Is your Facebook an Open Book? It probably shouldn’t be.

By Alexandra Sumner

You know what wasn’t covered in my Professional Responsibility class but should have been? Social media use. It’s a far cry to say the area is up-and-coming; Myspace was founded in 2003 and Facebook just a few years after. A lot of us grew up in the booming age of social media: picking a song for our Myspace page, messaging chatbots on AOL and venting our teenage angst on Tumblr. After growing up in such technology-driven times, you would think Millennial law students would know how to conduct themselves professionally but — like a well-counseled politician — they plead the fifth.

Pop quiz, which of the following types of social media posts could be seen as inappropriate: (A) a photo of you “studying” at the law school with a bottle of Jack Daniels, (B) a list of the stupidest people in your section, (C) a post complaining about your externship, while gushing over how hot your supervisors are, or (D) a tweet about how drunk you got at the Barrister’s Ball?  (As if people didn’t already know.)

The answer is (E), all of the above. These posts are not inappropriate in and of themselves — law students are entitled to their own opinion, just like everyone else — but the fact that law students hope to be a part of the legal profession means they ought to know the difference between a shall and a must.
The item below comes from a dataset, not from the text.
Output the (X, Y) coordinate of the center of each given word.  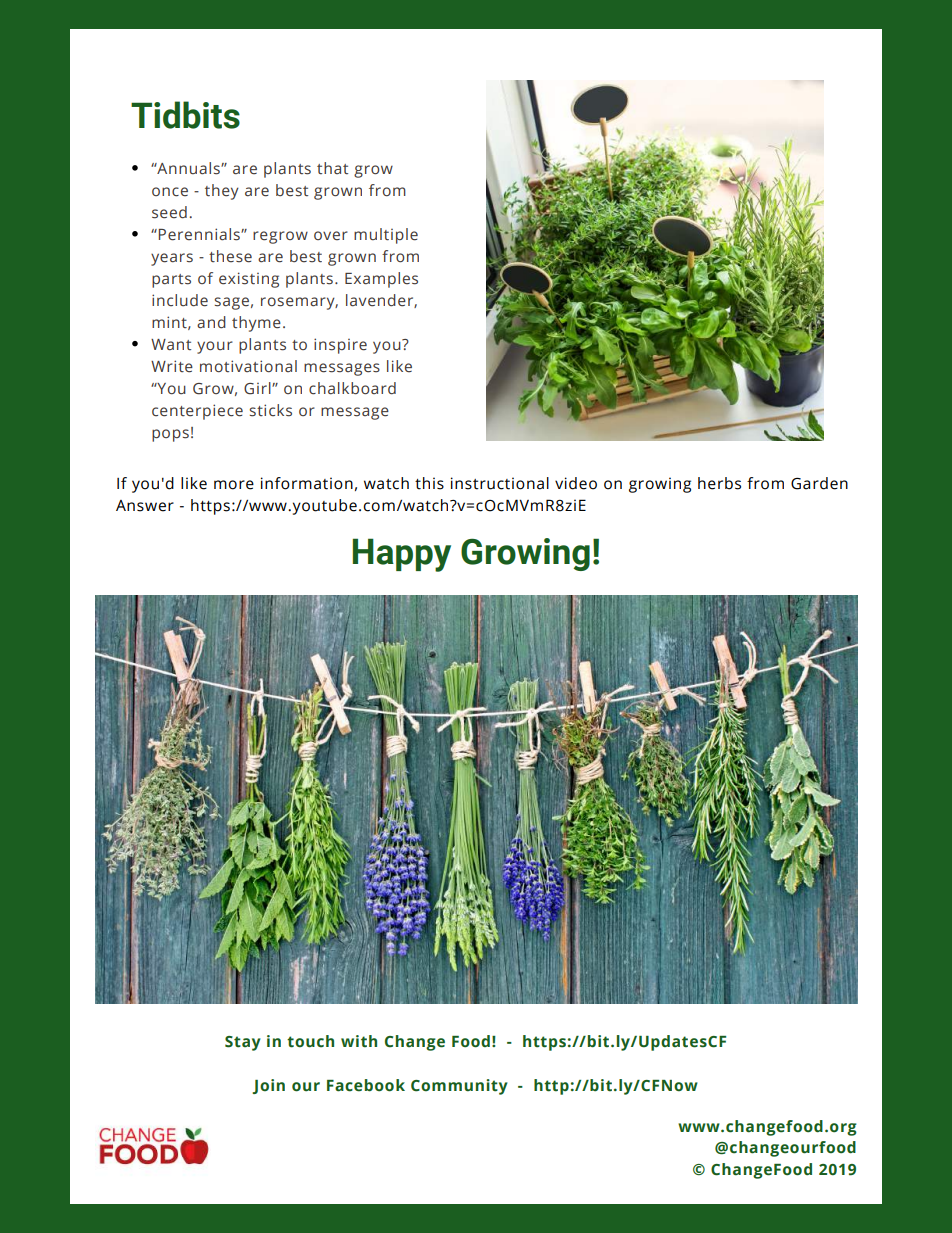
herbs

You shall interact with colleagues and professionals on social media. You must do so carefully. The point is not to censure ourselves into oblivion or to encourage us to be disingenuous; but rather to show law students how to use social media as a tool to help instead of hinder us.  
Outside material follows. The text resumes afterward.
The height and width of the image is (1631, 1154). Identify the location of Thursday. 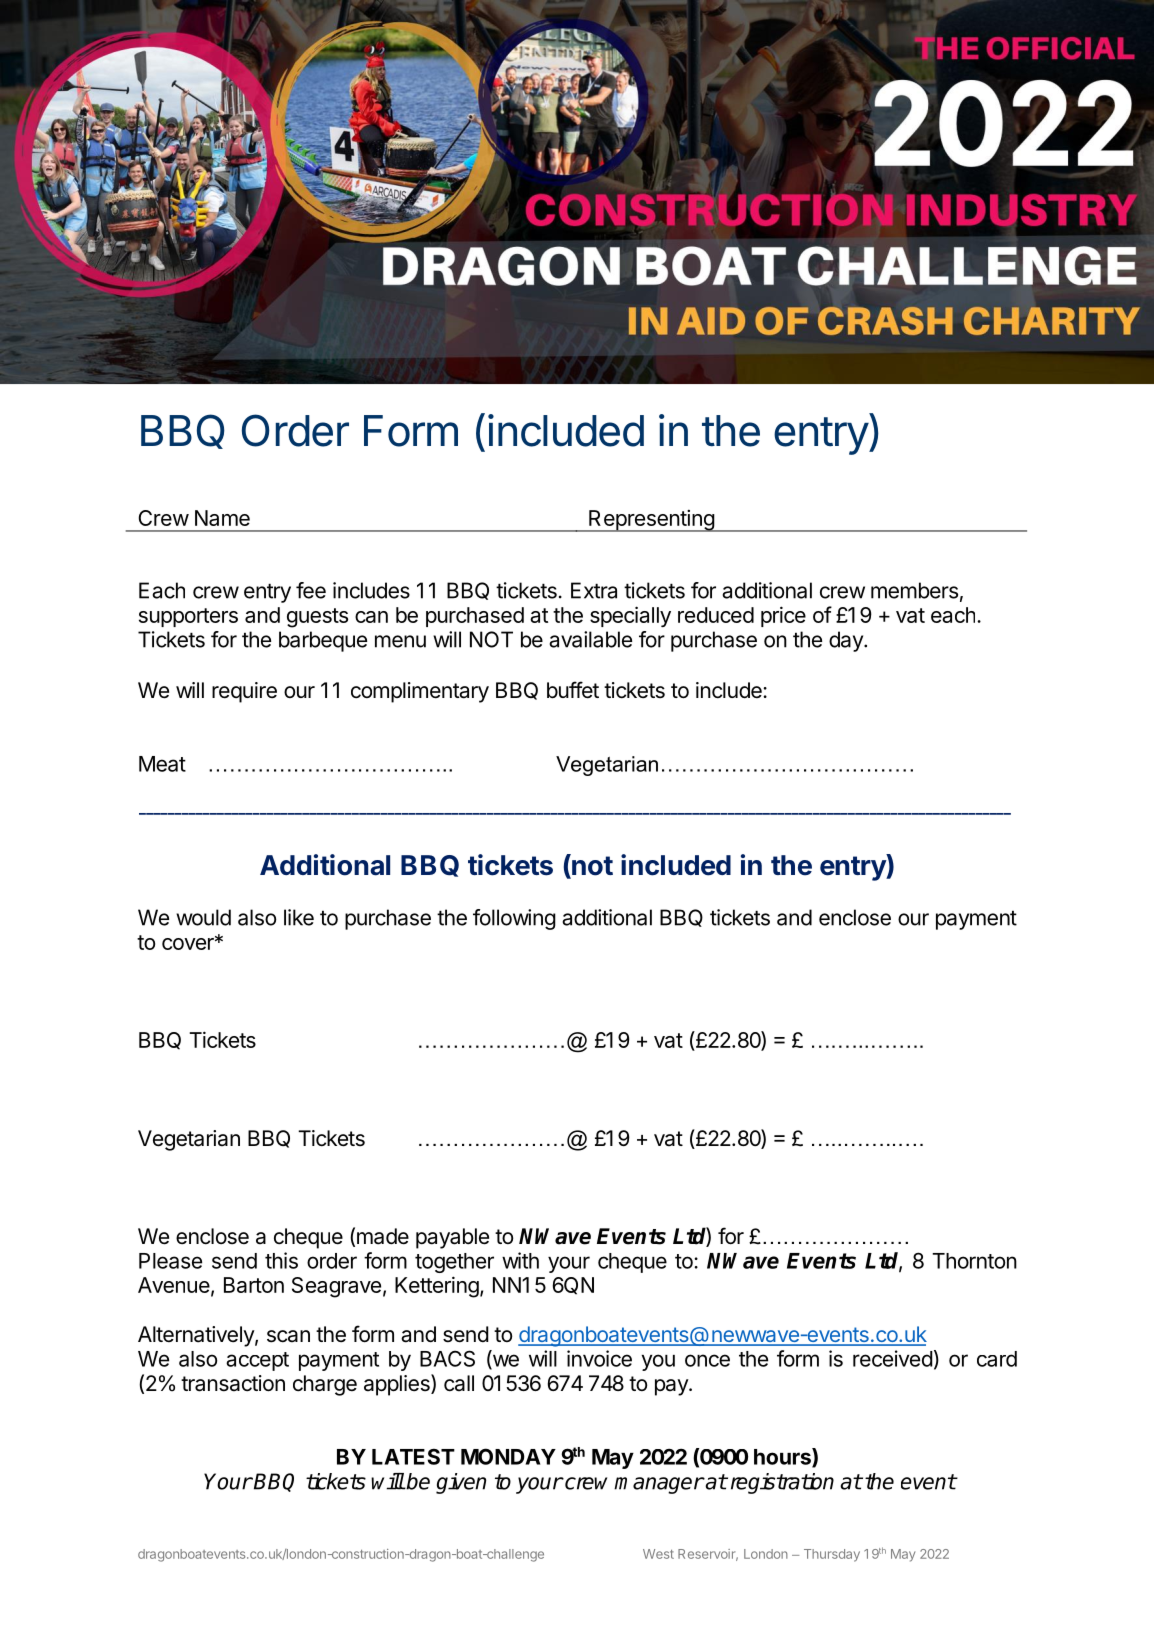
(832, 1555).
So where do we draw the line? Should 1Ls be scared to post anything about their law school experience? Should 3Ls abstain from sharing any news about their job search? What types of things are inappropriate and which are “just life?”

The best advice I’ve heard for incoming law students came from my Contracts professor, a woman who (thankfully) took time out of her first lecture to talk to us about the law school experience and professionalism standards. In her words, “Don’t post anything you wouldn’t want your grandma to see or your grandpa to read in the paper.” Keeping this third-party refence test in mind should help quell the inappropriate posting, but I’d like to add one more category to the adage: Don’t post anything you wouldn’t want the state bar association to see. It’s not worth losing your (future) license because you decided to take a picture of the complaint your firm just filed — #mistake!

Until the powers that be promulgate new standards, law students should be careful not to offend the old ones. What can we do to prevent this? Maybe don’t post that “only ugly women wear pantsuits” or take pictures of opposing counsel (and their client) and call them both “trolls” instead of women. Maybe don’t take a Snapchat video of your desk and your many computer screens — forgetting to close out the tabs containing incredibly confidential information. And maybe don’t Photoshop famous celebrities into your photos to heighten your credibility, making you look “cool” by association. (There’s a case on that one.)

Going forward, there are a lot of ways law students can use social media to make a name for themselves. You can engage in thought-provoking discussions with other professionals on Twitter. Or connect with key individuals in your field on LinkedIn. You can create original content on topics that interest you — blogs, videos, Facebook posts — all engaging readers in a respectful manner. You don’t have to change who you are, just how you act online.

Call me crazy, but I think there is a way to balance your first amendment rights, your professional obligations, and general human decency in such a way that you are able to express yourself without offending anyone or exposing client information. Social media can be a great tool for job hunting, resume building and engagement. It can show prospective employers who you really are, what you enjoy and what your goals are. In an era where everything is discoverable and your entire history is just a “google” away, be careful what you release into the ether. A joke about a client may be funny now but having to explain it to your supervisor certainly won’t be. Use social media responsibly — because if you don’t, nobody will “like” you.

Alexandra Sumner is a 3L at Indiana University — Robert H. McKinney School of Law in Indianapolis.